Mais, nonobstant, avec de la persévérance et de la peine, j’achevai bien des choses, et, au fait, toutes les choses que ma position exigeait que je fisse, comme il apparaîtra par ce qui suit.

J’étais alors dans les mois de novembre et de décembre, attendant ma récolte d’orge et de riz. Le terrain que j’avais labouré ou bêché n’était pas grand ; car, ainsi que je l’ai fait observer, mes semailles de chaque espèce n’équivalaient pas à un demi-picotin, parce que j’avais perdu toute une moisson pour avoir ensemencé dans la saison sèche. Toutefois, la moisson promettait d’être belle, quand je m’apperçus tout-à-coup que j’étais en danger de la voir détruite entièrement par divers ennemis dont il était à peine possible de se garder : d’abord par les boucs, et ces animaux sauvages que j’ai nommés lièvres, qui, ayant tâté du goût exquis du blé, s’y tapissaient nuit et jour, et le broutaient à mesure qu’il poussait, et si près du pied qu’il n’aurait pas eu le temps de monter en épis.
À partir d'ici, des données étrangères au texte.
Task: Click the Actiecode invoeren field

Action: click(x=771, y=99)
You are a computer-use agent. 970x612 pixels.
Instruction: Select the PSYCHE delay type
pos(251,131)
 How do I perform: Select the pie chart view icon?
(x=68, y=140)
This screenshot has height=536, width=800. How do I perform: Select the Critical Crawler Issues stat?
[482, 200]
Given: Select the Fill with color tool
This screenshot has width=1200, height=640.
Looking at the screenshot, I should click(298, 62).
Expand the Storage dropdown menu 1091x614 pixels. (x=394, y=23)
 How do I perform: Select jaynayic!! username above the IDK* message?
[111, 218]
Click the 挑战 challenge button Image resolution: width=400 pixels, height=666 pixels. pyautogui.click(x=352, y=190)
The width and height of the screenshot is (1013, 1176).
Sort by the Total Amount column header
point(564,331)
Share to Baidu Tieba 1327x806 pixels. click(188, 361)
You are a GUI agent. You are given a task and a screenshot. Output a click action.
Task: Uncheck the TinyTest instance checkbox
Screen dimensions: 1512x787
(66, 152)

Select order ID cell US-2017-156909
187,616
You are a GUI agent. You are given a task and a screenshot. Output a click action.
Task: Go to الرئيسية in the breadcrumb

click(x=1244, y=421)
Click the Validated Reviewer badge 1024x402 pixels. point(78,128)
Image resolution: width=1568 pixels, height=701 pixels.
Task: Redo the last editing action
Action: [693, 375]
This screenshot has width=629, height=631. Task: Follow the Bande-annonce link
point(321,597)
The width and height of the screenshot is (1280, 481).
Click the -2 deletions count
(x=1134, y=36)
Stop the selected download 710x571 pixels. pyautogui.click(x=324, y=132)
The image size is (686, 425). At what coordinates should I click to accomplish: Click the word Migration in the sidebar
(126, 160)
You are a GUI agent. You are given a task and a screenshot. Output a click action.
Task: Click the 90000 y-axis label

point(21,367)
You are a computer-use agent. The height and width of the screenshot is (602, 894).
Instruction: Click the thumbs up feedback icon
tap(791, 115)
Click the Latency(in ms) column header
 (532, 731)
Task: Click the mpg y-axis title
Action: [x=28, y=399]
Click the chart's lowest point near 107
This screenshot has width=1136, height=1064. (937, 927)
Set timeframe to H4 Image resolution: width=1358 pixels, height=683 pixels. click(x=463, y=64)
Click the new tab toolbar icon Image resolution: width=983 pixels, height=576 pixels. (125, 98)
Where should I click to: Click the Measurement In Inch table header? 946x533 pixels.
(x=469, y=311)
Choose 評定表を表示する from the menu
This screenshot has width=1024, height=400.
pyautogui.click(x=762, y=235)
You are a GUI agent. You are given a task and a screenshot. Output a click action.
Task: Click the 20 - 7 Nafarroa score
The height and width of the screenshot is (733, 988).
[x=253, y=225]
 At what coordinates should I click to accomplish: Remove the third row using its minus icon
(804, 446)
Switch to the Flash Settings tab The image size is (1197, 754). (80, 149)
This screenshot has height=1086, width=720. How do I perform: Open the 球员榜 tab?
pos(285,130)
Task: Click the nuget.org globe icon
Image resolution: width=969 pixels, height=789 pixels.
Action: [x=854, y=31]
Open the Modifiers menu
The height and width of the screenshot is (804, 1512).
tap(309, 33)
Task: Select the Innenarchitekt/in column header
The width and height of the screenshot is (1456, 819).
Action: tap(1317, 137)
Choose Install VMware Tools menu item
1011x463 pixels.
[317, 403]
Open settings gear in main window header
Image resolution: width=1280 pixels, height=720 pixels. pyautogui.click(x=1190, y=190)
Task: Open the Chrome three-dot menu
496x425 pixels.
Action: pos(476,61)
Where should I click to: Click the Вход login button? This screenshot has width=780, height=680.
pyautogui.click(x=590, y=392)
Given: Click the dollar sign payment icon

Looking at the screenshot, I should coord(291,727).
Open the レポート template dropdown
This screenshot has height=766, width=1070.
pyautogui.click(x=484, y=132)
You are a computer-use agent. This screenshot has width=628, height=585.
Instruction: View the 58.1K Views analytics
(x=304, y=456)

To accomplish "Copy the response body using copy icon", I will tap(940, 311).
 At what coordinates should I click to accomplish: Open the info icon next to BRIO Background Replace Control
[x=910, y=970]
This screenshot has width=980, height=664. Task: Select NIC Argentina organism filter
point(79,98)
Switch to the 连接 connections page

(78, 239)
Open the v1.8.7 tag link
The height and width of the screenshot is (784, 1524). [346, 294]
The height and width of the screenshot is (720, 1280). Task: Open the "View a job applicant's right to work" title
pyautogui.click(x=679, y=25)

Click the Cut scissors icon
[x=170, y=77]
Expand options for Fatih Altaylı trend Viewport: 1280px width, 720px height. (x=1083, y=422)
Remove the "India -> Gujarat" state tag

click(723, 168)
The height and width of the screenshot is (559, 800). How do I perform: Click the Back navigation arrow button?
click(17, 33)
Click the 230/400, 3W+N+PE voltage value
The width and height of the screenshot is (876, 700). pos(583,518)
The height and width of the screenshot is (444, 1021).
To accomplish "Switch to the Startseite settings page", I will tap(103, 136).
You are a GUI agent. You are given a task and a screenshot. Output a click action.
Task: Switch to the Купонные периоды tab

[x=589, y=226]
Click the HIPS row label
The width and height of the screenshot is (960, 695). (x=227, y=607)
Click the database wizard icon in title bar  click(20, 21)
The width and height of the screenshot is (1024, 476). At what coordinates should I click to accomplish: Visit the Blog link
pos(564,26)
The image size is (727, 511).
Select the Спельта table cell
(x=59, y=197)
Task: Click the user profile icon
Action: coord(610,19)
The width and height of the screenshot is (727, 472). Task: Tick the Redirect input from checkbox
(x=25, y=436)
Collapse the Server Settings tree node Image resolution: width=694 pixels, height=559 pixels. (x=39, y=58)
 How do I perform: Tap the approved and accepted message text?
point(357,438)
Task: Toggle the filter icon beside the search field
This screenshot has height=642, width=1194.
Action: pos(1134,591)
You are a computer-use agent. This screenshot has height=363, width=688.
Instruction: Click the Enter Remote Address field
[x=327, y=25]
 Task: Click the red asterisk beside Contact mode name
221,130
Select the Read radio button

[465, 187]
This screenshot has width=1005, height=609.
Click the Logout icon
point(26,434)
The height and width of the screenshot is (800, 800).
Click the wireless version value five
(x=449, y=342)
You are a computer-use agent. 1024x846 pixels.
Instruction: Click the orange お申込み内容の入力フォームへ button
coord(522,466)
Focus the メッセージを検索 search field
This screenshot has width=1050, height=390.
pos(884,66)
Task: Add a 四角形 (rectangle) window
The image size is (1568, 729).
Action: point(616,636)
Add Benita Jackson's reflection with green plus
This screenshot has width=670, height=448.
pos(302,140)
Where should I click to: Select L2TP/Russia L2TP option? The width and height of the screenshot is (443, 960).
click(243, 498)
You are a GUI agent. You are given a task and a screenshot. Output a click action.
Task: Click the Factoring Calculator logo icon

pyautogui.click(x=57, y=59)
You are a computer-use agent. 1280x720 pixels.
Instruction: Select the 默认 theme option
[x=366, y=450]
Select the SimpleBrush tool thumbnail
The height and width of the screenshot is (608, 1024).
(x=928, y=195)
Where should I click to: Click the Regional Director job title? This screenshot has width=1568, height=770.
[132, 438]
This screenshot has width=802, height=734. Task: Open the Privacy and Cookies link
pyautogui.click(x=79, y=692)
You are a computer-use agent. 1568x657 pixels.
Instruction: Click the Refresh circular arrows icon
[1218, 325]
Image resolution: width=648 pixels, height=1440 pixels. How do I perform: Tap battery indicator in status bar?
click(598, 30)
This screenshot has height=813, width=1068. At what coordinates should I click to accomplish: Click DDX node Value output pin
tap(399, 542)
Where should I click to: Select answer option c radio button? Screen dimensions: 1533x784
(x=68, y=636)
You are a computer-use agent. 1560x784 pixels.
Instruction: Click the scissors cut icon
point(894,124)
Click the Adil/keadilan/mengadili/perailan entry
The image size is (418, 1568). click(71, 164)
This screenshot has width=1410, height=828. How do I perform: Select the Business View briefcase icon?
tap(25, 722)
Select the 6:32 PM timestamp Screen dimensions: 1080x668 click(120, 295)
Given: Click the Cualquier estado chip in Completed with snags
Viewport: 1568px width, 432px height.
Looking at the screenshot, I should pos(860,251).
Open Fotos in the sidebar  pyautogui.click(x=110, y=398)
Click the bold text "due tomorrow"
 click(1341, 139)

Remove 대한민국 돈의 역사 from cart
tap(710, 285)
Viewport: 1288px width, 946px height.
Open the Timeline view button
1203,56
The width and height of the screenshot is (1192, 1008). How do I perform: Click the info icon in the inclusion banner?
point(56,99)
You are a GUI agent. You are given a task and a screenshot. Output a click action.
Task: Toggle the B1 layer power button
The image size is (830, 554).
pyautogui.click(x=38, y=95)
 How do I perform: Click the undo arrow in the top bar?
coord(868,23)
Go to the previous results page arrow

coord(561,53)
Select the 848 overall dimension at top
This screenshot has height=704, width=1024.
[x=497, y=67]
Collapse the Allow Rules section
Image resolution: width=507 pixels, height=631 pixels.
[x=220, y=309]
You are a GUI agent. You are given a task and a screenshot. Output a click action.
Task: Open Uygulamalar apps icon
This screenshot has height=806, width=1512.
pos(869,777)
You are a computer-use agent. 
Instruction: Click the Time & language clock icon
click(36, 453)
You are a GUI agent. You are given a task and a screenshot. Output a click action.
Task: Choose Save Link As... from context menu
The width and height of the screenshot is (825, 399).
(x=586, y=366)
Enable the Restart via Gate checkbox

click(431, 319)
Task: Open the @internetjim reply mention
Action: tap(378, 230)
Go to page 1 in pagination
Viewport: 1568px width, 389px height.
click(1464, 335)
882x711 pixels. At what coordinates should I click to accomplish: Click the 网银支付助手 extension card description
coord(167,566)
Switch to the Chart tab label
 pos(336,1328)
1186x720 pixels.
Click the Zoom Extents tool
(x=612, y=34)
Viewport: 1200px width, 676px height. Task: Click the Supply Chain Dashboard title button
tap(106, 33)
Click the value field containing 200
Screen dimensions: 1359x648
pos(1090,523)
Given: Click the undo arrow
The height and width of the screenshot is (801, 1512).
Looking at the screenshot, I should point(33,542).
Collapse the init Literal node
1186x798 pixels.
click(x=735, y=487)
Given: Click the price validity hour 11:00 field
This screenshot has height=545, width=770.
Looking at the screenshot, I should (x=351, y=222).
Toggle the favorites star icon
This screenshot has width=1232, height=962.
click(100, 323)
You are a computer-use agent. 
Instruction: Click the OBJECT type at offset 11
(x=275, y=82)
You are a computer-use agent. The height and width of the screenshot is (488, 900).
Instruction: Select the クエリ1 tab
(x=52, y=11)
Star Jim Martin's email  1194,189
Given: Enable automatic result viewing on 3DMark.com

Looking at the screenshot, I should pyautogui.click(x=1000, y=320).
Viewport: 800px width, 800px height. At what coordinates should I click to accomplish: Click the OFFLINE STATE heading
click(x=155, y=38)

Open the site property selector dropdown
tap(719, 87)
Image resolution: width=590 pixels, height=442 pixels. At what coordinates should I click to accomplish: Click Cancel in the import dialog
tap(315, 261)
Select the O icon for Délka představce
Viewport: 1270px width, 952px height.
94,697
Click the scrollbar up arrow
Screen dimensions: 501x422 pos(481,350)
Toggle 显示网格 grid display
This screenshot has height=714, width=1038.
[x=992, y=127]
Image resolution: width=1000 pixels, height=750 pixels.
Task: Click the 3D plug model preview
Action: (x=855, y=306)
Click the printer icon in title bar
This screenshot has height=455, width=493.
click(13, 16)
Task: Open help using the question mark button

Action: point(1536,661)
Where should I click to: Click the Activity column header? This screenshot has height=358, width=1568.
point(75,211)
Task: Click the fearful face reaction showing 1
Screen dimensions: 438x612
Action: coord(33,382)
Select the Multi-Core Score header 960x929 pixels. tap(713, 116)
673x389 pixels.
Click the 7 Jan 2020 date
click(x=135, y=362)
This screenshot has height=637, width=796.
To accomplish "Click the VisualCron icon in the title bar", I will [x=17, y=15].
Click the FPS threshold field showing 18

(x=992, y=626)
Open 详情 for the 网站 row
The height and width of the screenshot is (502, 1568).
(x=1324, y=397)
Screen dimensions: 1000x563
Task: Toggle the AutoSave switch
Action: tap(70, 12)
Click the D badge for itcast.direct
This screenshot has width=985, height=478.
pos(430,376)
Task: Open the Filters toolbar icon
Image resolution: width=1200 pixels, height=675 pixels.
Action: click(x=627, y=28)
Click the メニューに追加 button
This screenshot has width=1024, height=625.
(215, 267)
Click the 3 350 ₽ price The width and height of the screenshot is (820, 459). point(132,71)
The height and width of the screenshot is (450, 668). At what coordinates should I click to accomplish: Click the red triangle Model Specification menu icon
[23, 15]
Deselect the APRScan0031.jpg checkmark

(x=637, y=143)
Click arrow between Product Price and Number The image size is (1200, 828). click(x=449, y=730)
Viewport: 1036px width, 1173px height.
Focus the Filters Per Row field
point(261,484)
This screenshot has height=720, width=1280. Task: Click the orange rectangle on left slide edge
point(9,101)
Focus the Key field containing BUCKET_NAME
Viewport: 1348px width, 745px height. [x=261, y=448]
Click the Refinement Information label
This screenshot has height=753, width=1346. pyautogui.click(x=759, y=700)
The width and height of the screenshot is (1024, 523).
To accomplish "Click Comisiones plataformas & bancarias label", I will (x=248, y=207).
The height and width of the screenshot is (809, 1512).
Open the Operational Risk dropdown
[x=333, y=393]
Je ne vis d’autre remède à ce mal que d’entourer mon blé d’une haie, qui me coûta beaucoup de peines, et d’autant plus que cela requérait célérité, car les animaux ne cessaient point de faire du ravage. Néanmoins, comme ma terre en labour était petite en raison de ma semaille, en trois semaines environ je parvins à la clore totalement. Pendant le jour je faisais feu sur ces maraudeurs, et la nuit je leur opposais mon chien, que j’attachais dehors à un poteau, et qui ne cessait d’aboyer. En peu de temps les ennemis abandonnèrent donc la place, et ma moisson crût belle et bien, et commença bientôt à mûrir.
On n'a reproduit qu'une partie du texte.